_Supplied information:_

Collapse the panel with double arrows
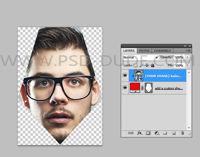The height and width of the screenshot is (157, 200). coord(185,46)
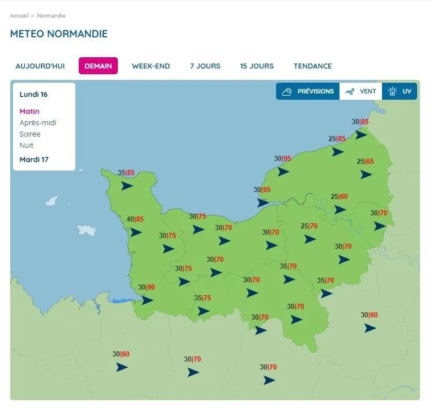Select the 15 Jours tab
This screenshot has height=412, width=433.
click(x=257, y=66)
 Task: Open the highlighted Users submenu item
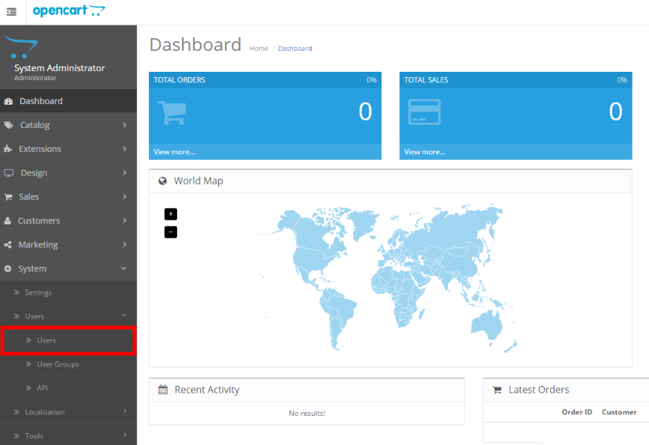click(68, 340)
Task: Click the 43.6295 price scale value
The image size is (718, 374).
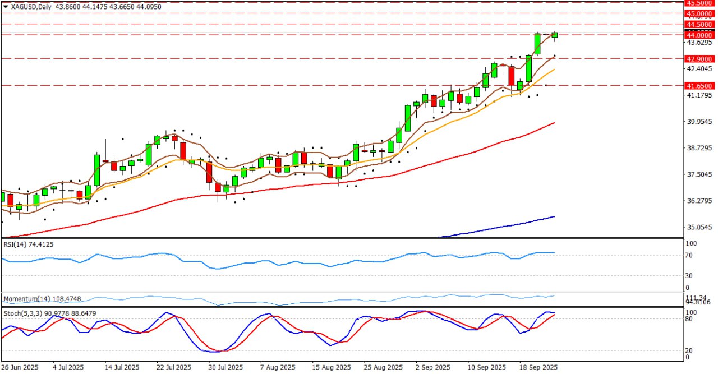Action: [x=699, y=43]

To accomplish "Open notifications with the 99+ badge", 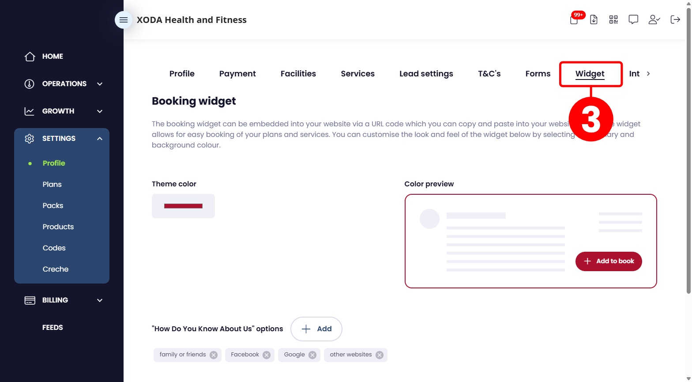I will [575, 19].
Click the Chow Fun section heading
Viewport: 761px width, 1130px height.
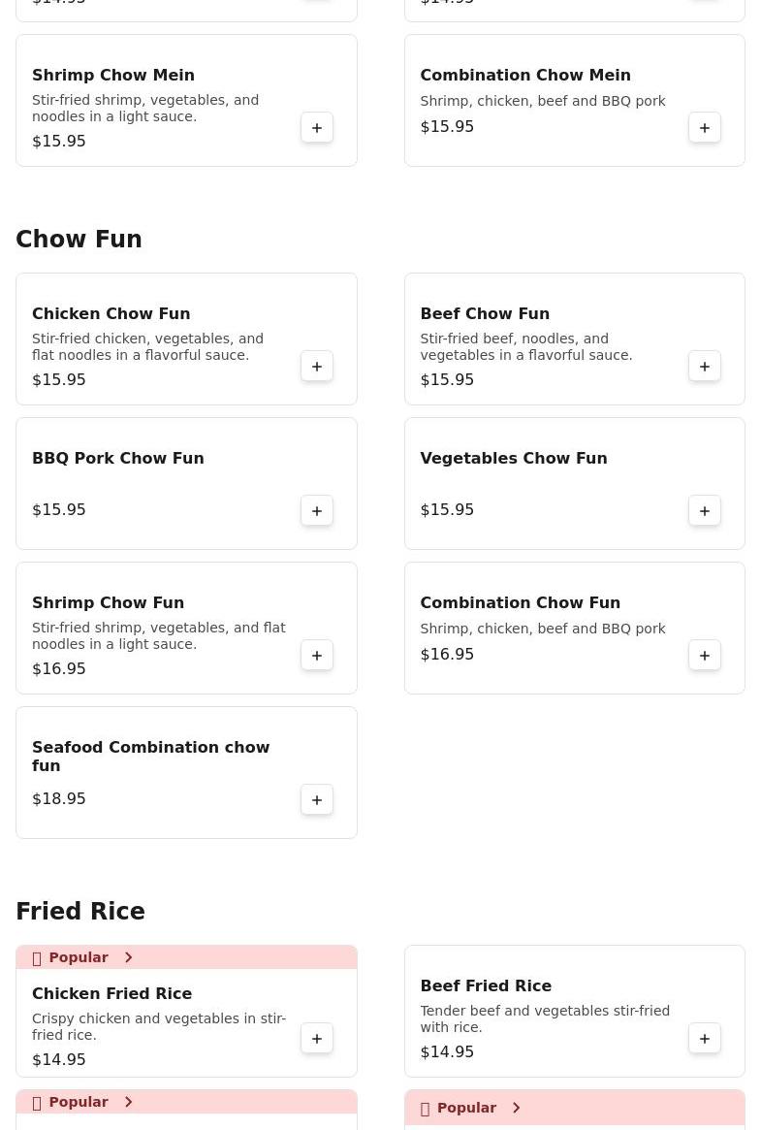pyautogui.click(x=79, y=240)
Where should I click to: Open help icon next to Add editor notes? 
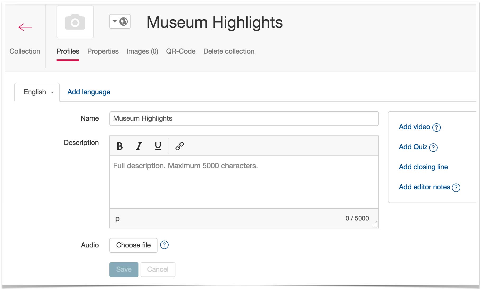click(456, 188)
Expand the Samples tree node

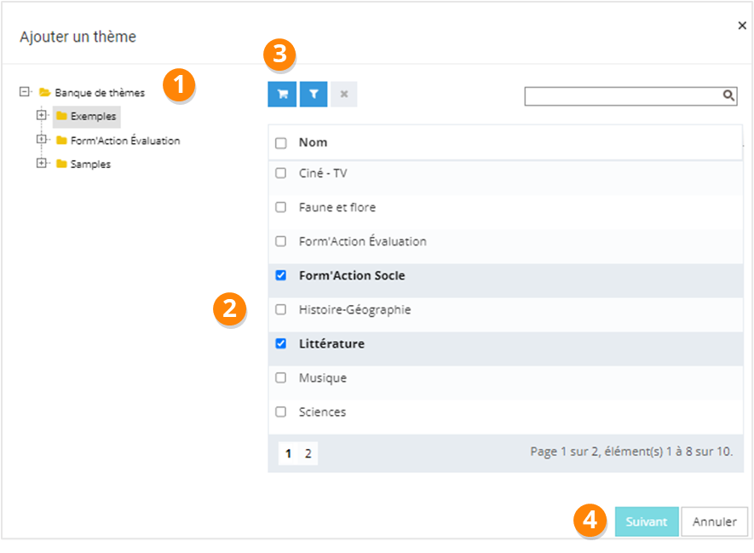tap(41, 163)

_Brief:_ Each line from the one holding "Where should I" through the final line of the data needs to be transcribed exactly. Include both ends, skip the pictures, and add nothing.

_Answer section:_
Where should I click to: Open help icon next to Add editor notes? 
click(456, 188)
Expand the Samples tree node

tap(41, 163)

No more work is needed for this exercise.